If all of Cleveland's 30,000 vacant parcels were aggregated into a single continuous landmass, it would form the city's 15th largest ward, four-and-a-half times the size of Central Park. Significant efforts by municipalities, nonprofits, private enterprises, and extraordinary people have transformed hundreds of these vacant lots into new parks, gardens, sideyards, and homes. However, for each new space constructed, many thousands of lots remain overlooked, overgrown, and underutilized.
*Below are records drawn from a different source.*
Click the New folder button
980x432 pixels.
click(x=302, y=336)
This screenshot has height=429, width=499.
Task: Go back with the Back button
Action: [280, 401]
This exhibit traces the summer co-op of Tim Dehm (M.R.P./M.L.A. '21) in Cleveland with the Western Reserve Land Conservancy. At the heart of his experience are the dozens of interviews he conducted to understand the past, present, and future issues around vacant land in Cleveland. These interviews, along with on-the-ground efforts to design a vacant lot and his observations of everyday life in the city, synthesized into a proposal for the conservancy called "Groundwork: A Land Preparation Platform." Groundwork promotes a community-centered, systematic method to address the unique character, memory, and potential that fills each parcel.

This exhibit also includes supporting drawings Dehm has made over the fall semester to understand the significance of vacant land in Cleveland.